Durante o show Bandido, ele operacionalizou sua androginia urbana, misturando elementos masculinos e femininos em looks que exploravam o corpo como linguagem, com peças em couro, transparências e cenários teatrais.


Figurino e maquiagem da era Bandido (Foto: reprodução/Ney Matogrosso)


Essa fase marcou um ponto de virada, no qual Ney transitava entre o marginal e o sofisticado. As roupas refletiam um espírito libertário, por vezes punk, que dialogava com a metrópole e a efervescência política da época. Era o artista se reposicionando em meio às tensões sociais do país.

Homem com H (1981)

Durante o lançamento do álbum de 1981, que trazia a emblemática faixa “Homem com H”, Ney Matogrosso consolidou seu visual urbano androginizado. Nesse período, ele transitava por um figurino que misturava sofisticação cosmopolita e elementos transgressores: peças em couro, transparências sutis e cortes minimalistas, sempre realçando o corpo como linguagem performática. A estética refletia a transição do artista do contexto marginal para palcos metropolitanos, numa intersecção de elegância punk e contestação sociocultural.


Apresentação de Homem com H no Fantástico, em 1981 (Vídeo: reprodução/Youtube/@VideotecadoJota)


Visualmente, Ney abraçou uma estética que rompia com padrões: camisas estruturadas, calças justas e detalhes provocativos que flertavam com a moda masculina tradicional, mas que eram carregados de sensualidade e ambiguidade. Esse figurino urbano‑andrógeno permitiu-lhe seguir se posicionando como figura provocadora em plena ditadura, reforçando sua identidade artística em meio ao sucesso comercial do disco. A era “Homem com H” foi, portanto, um marco estético que consolidou seu papel como precursor da androginia performática no Brasil.

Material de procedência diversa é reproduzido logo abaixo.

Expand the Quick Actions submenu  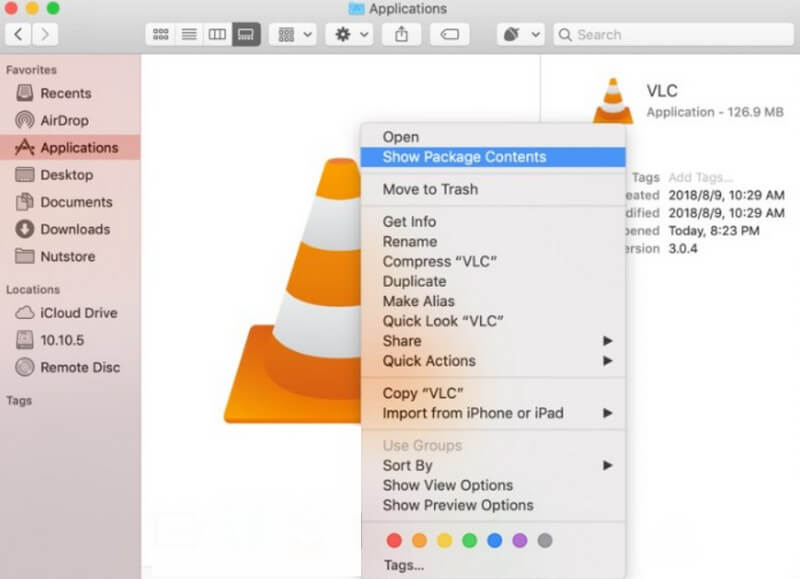pos(429,361)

Festival dos Festivais (1985)

No icônico evento, Ney apareceu apenas com uma tanga de penas e miçangas, glitter e uma penugem na cabeça, evocando ancestralidade indígena e teatralidade, e consolidando sua presença performática.


Ney Matogrosso no Festival dos Festivais (Foto: reprodução/Pinterest/@TVGlobo)

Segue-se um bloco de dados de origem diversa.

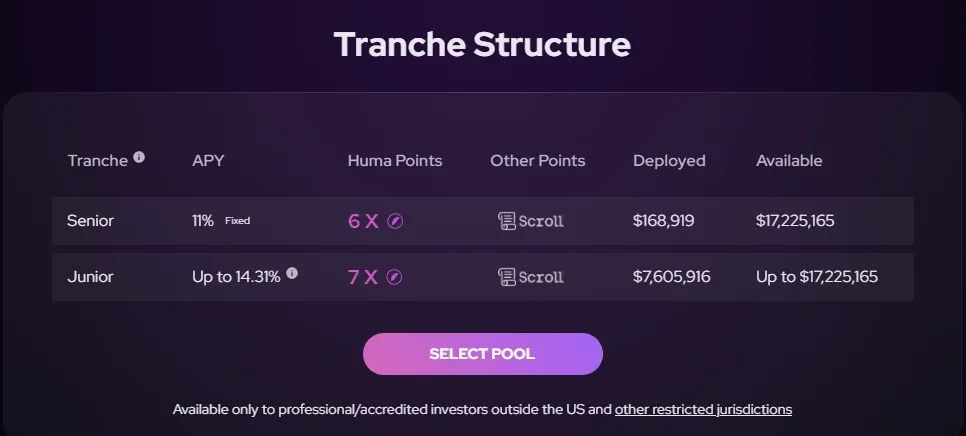Click the Deployed column header
The height and width of the screenshot is (436, 966).
point(669,160)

O impacto desse visual foi imediato: causou polêmica, fascínio e foi amplamente comentado na mídia. Ao se apresentar com tamanha vulnerabilidade física e ao mesmo tempo com tamanha força cênica, Ney reafirmava que o corpo, mesmo quase nu, podia ser armadura, protesto e arte.

Atento aos Sinais (2013)

Na turnê “Atento aos Sinais”, Ney surgiu com macacões metalizados feitos por Ocimar Versolato, Milton Cunha e Marta Reis. Eram peças coladas ao corpo, carregadas de brilho, turbantes, franjas e adereços, que ressaltavam seu legado teatral e futurista.


Ney Matogrosso em turnê Atento aos Sinais (Foto: reprodução/Pinterest/@Letras.mus.br)


Com esse figurino, Ney reafirma que a maturidade não é sinônimo de contenção. Ao contrário: seus 70 anos vieram acompanhados de mais audácia e brilho, provando que sua estética evolui sem perder a essência. O corpo em cena segue sendo ferramenta de transformação e poesia.

Bloco na Rua (2019–)

Nesta turnê mais recente, assinada por Lino Villaventura, o cantor veste uma “pele dourada”: um macacão-armadura metálica com cristais, capuz, pássaros nos punhos e pés, peça que, ao revelar seu rosto no palco, emociona e impacta.


Figurino dourado da turnê Bloco na Rua (Foto: reprodução/Ney Matogrosso)


O figurino funciona quase como um escudo luminoso, transformando Ney em um ser místico e contemporâneo. A escolha por uma peça única, estruturada e brilhante carrega simbologia: é a união do sagrado com o pop, da idade com a vanguarda. Ney segue desafiando o tempo, o gênero e a forma.

Um olhar reflexivo

Cada figurino de Ney Matogrosso foi concebido para não apenas encantar, mas para comunicar: sejam ancestrais, futuristas, eróticos ou políticos, seus visuais transformam cada performance em manifesto. Como ele mesmo define, “o figurino me mostra nu”, criando um personagem que protege e o revela ao mesmo tempo.

Seus visuais atravessaram o teatro, a moda, a identidade de gênero e a resistência artística. Tanto que museus e exposições, como as do Senac e MIS, mantêm acervos de suas peças, algumas com mais de 220 itens, preservando sua marca na cultura brasileira.